La loi de 1917 s’est appuyée sur des lois antérieures, notamment la loi d’exclusion des Chinois de 1882 et le Gentlemen’s Agreement de 1907, qui était un système informel de réglementation de l’immigration en provenance du Japon. Une grande partie de la justification de cette exclusion ciblée – en particulier des Asiatiques – était basée sur le racisme et la pseudo-science douteuse de chercheurs en eugénisme comme Madison Grant, qui a écrit The Passing of the Great Race en 1916.
« Admettre la différenciation immuable de la race dans son sens scientifique moderne, c’est admettre inévitablement l’existence de la supériorité dans une race et de l’infériorité dans une autre », a écrit Grant. « La branche anglo-saxonne de la race nordique se montre à nouveau comme étant celle sur laquelle la nation doit principalement compter pour le leadership, le courage, la loyauté, l’unité et l’harmonie de l’action. »

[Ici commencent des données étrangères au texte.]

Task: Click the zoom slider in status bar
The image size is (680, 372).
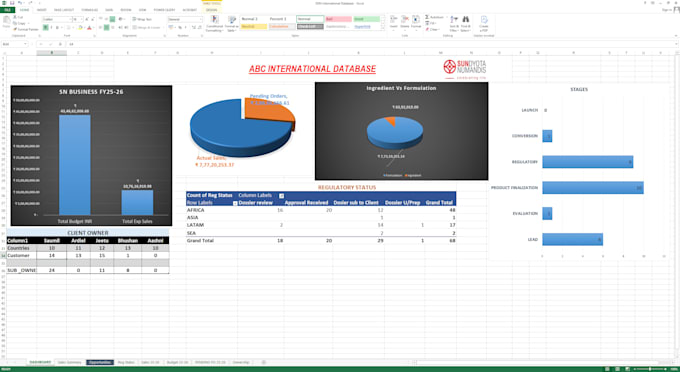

C’était une croyance si répandue que le U.S. Surgeon General et les membres supérieurs des services de santé publique (dont les fonctions comprenaient les inspections médicales des passagers débarquant à Ellis Island) étaient publiquement alignés sur l’eugénisme en 1914.
« L’eugénisme était quelque chose dont des gens très brillants et intelligents parlaient de la même manière que nous parlons du génie génétique », dit Kraut. Les partisans de l’eugénisme préconisaient « des modèles de mariage et la stérilisation afin que les meilleures personnes, comme ils le définissaient, prospèrent et aient beaucoup d’enfants, ce qui rendrait la société meilleure. »

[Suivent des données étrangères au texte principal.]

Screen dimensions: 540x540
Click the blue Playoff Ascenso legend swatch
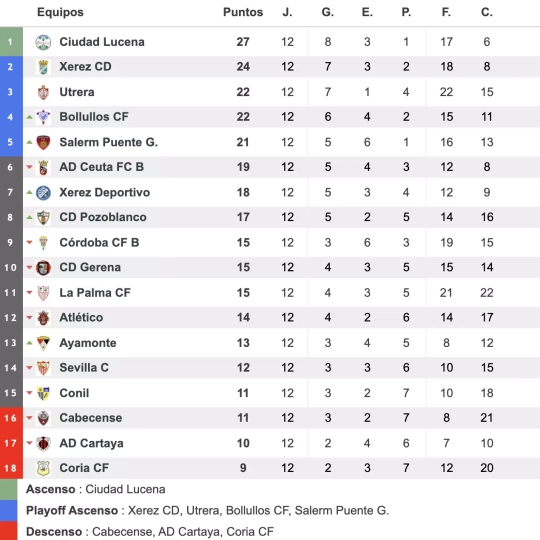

Le test d’alphabétisation, bien que n’étant pas une interdiction aussi directe que la zone interdite asiatique, avait également ses racines dans l’eugénisme et le désir d’un « stock supérieur. » La version originale du test d’alphabétisation exigeait de lire et d’écrire un court passage de la Constitution américaine. Mais il ne réussit pas à éliminer les nouveaux arrivants. Tel qu’il a été mis en œuvre, le test n’exigeait que la lecture de courts passages dans n’importe quelle langue, et si un homme était alphabétisé mais que sa femme et ses enfants ne l’étaient pas, ils avaient quand même tous accès au pays. Les partisans de cette mesure pensaient qu’elle aurait permis de réduire de plus de 40 % le nombre de nouveaux arrivants (principalement originaires d’Europe de l’Est et du Sud). En réalité, seules 1 450 personnes sur 800 000 immigrants entre 1920 et 1921 ont été exclues sur la base de l’alphabétisation.
En raison notamment de l’échec de la loi à éliminer un plus grand nombre de personnes du flux d’immigrants, un nouveau système a été mis en place en 1921, puis révisé en 1924. La loi s’appuyait sur des systèmes de quotas pour chaque pays d’origine. Les pays ne pouvaient accorder des visas d’immigration qu’à 2 % du nombre total de personnes de chaque nationalité aux États-Unis à la date du recensement de 1890, et la loi continuait à exclure complètement l’Asie de l’Est. Le système de quotas signifiait que plus de 50 000 Allemands pouvaient venir dans le pays chaque année, mais moins de 4 000 Italiens étaient autorisés, par rapport au pic de plus de 2 millions d’immigrants d’Italie entre 1910 et 1920.
Cette ambivalence à l’égard de l’immigration est presque aussi américaine que l’immigration elle-même, dit Kraut. Les Américains reconnaissent les contributions des immigrants, mais il y a aussi un sens de la compétitivité économique et morale.
« Nous sommes en constante évolution, en expansion et en contraction », dit Kraut. « En ce moment, M. Trump nous fait entrer dans une période où nous semblons regarder vers l’intérieur et nous contracter. » Mais il voit dans les récentes manifestations contre l’aéroport un signe que la question est plus controversée que jamais.